Looking at the Long Term
OPEC’s thinking goes beyond the issue of who actually produces the oil, to the issue of oil’s share in the world energy mix. "Over the past decade or so," Silva said, "oil’s traditional dominance has been put under pressure on environmental grounds, particularly in the context of the UN-sponsored climate change negotiations. There have also been longer-standing efforts among some consuming nations to diversify energy sources away from oil, on so-called 'strategic grounds.' The chief beneficiary of all of this has been gas. Our reference case shows that the use of gas will almost double in the period 2000 to 2020 and its share in the global energy mix will rise from 23 percent to 28 percent. However, this will still be 10 percentage points below oil’s share of 38 percent in 2020; in fact, oil’s share will have dipped by only a marginal amount since 2000--less than two percentage points--according to our projections. OPEC, needless to say, has huge reserves of both oil and gas."

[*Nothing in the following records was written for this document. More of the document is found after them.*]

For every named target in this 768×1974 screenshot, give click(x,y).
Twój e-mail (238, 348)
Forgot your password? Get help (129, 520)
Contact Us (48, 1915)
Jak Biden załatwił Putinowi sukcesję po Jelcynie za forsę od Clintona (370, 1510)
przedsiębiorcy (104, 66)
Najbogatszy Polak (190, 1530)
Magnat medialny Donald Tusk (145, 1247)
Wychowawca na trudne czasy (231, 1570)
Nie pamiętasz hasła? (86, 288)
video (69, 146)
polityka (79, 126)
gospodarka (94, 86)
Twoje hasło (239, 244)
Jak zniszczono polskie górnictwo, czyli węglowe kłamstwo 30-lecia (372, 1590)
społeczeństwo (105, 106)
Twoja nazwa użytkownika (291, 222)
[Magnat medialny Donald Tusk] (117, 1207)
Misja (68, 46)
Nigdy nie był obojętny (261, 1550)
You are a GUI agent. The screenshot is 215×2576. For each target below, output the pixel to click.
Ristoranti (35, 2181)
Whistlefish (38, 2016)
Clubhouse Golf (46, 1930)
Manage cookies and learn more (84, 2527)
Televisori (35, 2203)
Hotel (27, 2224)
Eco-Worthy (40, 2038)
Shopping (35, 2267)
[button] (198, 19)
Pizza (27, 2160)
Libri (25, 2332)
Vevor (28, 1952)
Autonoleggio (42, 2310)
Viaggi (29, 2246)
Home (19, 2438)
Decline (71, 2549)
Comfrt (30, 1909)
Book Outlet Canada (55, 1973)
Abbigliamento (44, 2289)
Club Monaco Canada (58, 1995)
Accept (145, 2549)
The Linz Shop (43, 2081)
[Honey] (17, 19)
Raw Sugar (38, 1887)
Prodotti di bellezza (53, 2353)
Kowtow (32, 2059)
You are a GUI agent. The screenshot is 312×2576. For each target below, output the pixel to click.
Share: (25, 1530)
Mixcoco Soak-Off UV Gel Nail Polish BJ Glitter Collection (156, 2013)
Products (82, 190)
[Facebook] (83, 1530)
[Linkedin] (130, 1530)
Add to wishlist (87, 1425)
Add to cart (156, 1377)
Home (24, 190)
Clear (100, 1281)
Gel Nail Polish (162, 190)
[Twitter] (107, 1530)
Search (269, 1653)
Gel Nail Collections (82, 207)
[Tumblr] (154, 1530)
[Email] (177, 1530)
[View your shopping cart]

So OPEC’s long view of things is a key factor in oil pricing. It appears to lead to a couple of ideas: First, its price band of $22 to $28 is not set with the idea of charging all the market will bear: disrupting customers’ economies would in no way serve its long-term interests. Second, pressure on non-OPEC producing countries to boost production and force prices below OPEC’s band may not have much chance of success. With limited oil resources and limited time to benefit from them, non-OPEC producers need revenues and time to develop alternative economic activities. They too seem to have little to gain from dropping the price.